VIOLAÇÕES AOS DIREITOS
O advogado criminalista Francisco Roberto Castelo Branco esteve na Unidade Prisional nos últimos meses em visita a clientes e diz que o local "não tem condições de proporcionar a harmônica integração social do internado". "Mesmo com várias reformas e melhorias realizadas pela atual gestão, as condições são insalubres, arcaicas e estruturas antigas", opinou.
O juiz também reconhece os reforços da administração, mas destaca que as violações aos direitos permanecem e "os índices de superlotação não têm experimentado redução contínua".
"A própria estrutura física da unidade não parece se mostrar adequada ao acolhimento de internos, uma vez que o prédio é bastante antigo - remontando sua inauguração ao ano de 1970, com condições de luminosidade e de ventilação precárias, tendo sido construído para atendimento de uma perspectiva diversa da que a prisão encontra atualmente no ordenamento jurídico pátrio e no entendimento dos órgãos de execução penal. Não há salas de aula, espaços apropriados para atividades laborais ou recebimento de visitantes, refeitórios ou oficinas, além de dispor de apenas um pátio para o banho de sol", conforme o magistrado.
O equipamento já havia sido interditado em 2010 e reativado em 2016, como medida emergencial para o encerramento da permanência de presos em delegacias.
NÚCLEO DE APOIO
O juiz corregedor ressalta que cabe a Corregedoria de Presídios "inspecionar, mensalmente, os estabelecimentos penais, tomando providências para o adequado funcionamento e promovendo, quando for o caso, a apuração de responsabilidade", assim como para "interditar, no todo ou em parte, estabelecimento penal que estiver funcionando em condições inadequadas ou com infringência aos dispositivos" da Lei de Execuções Penais".
Na última semana, a Diretoria do Fórum Clóvis Beviláqua (FCB) instalou e regulamentou o funcionamento do Núcleo de Apoio às Varas de Execuções Penais e da Corregedoria de Presídios de Fortaleza (NUAVEPCOR), que atuará no desenvolvimento e acompanhamento de atividades de suporte administrativo.

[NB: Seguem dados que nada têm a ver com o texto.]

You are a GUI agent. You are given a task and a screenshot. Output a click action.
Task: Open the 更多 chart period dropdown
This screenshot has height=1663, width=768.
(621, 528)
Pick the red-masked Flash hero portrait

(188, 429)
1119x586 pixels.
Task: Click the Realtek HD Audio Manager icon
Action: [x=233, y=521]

"A criação é uma medida no sentido de regular e aprimorar atividades que já existiam. Não é em decorrência, nem atrelado às denúncias de tortura. É basicamente formalização e aperfeiçoamento das atividades já desempenhadas"
Conforme o Tribunal de Justiça do Ceará (TJCE), no âmbito da Corregedoria de Presídios, o Núcleo auxiliará na execução das atividades relacionadas às inspeções em unidades prisionais da Comarca de Fortaleza e atividades correcionais próprias da Corregedoria dos Presídios, desempenhadas pelo juiz corregedor.
Nota da SAP na íntegra
A Secretaria da Administração Penitenciária informa que a Unidade Prisional de Triagem e Observação Criminológica, que abriga internos em transição de entrada no sistema prisional, passou por constantes melhorias em sua estrutura física nos últimos 4 anos. Apesar de uma edificação original de media proporção, os espaços de ocupação de celas, convivência e área de trabalho foram beneficiadas por reformas. A SAP também ressalta que construiu mais de 5 mil vagas em unidades prisionais existentes desde 2019, além de ter inagurado mais duas unidades para diferentes finalidades e diminuiu, em trabalho conjunto com outros poderes, sua população carcerária de 30 para 21 mil pessoas. Por fim, a Pasta entende que a transferência desse montante de pessoas privadas de liberdade, sem um planejamento alinhado, vai acarretar uma importante sobrecarga nas unidades que receberão o fluxo de redistribuição.